Given records =
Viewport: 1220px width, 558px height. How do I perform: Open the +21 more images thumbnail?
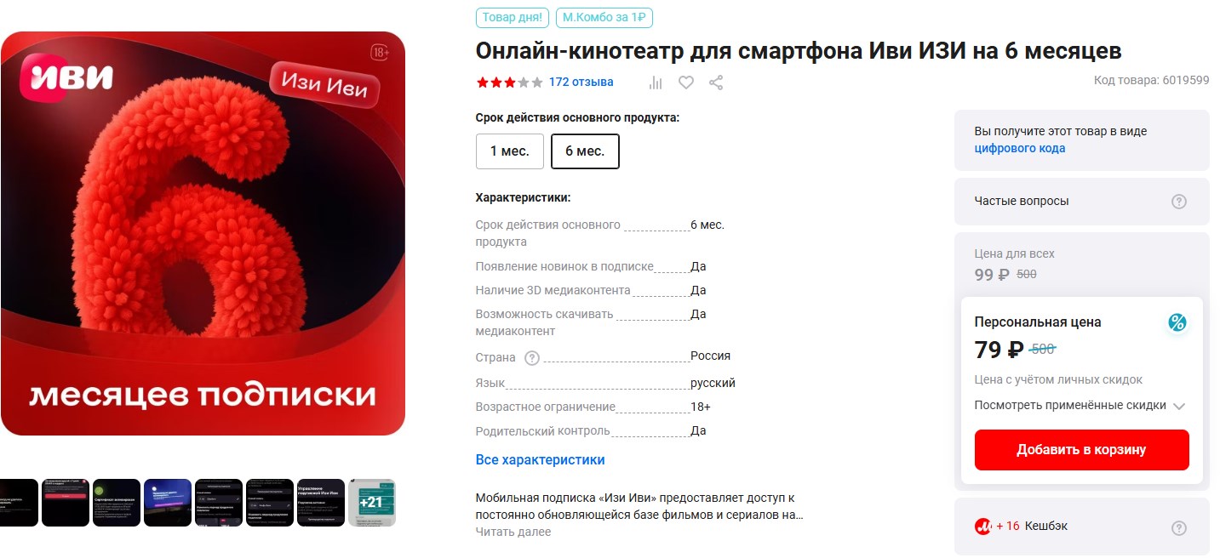371,503
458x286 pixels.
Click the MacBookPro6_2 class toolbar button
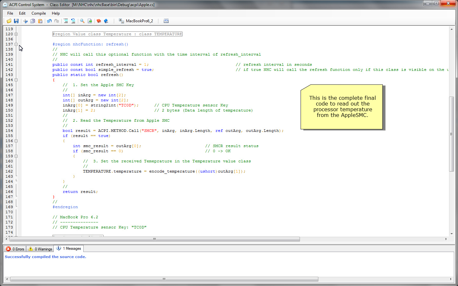point(136,21)
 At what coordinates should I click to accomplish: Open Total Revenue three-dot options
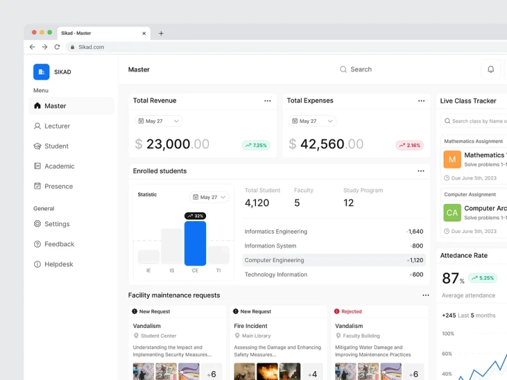(267, 101)
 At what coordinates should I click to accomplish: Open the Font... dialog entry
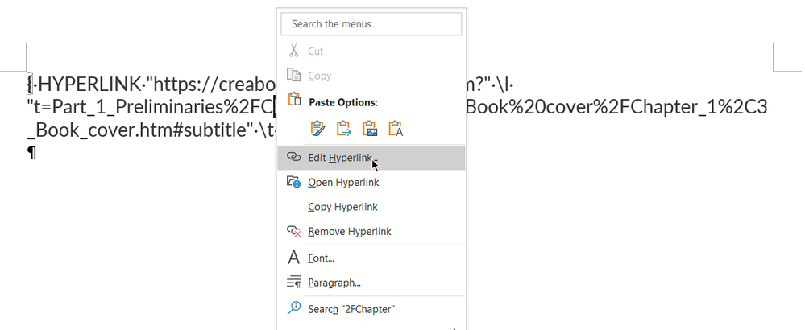(321, 258)
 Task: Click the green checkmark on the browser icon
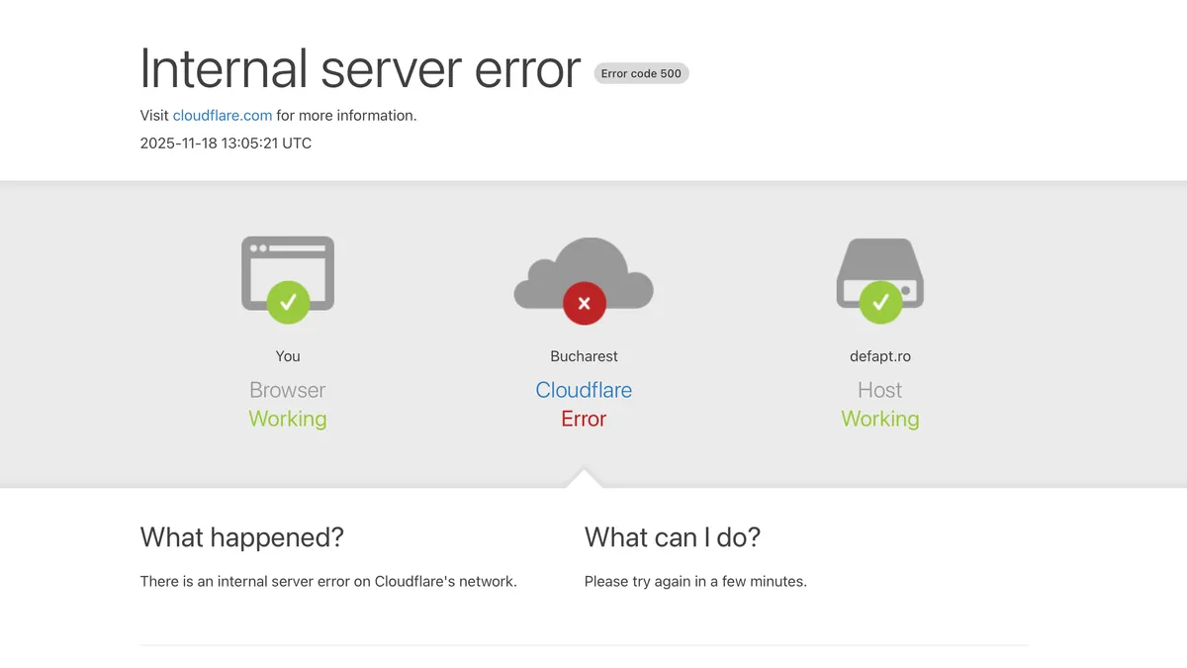coord(287,303)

Stated goal = Rewrite all the records above, changing every "coordinates" to "position" and keeping everything else the same. Leave out the pictures.

Answer to this exercise =
Viewport: 1220px width, 558px height. How do I perform: Open the +21 more images thumbnail?
371,503
458x286 pixels.
Click the MacBookPro6_2 class toolbar button
point(136,21)
 At what position should I click to accomplish: Open Total Revenue three-dot options
(267, 101)
 At what position should I click to accomplish: Open the Font... dialog entry
(321, 258)
 Task: Click the green checkmark on the browser icon
coord(287,303)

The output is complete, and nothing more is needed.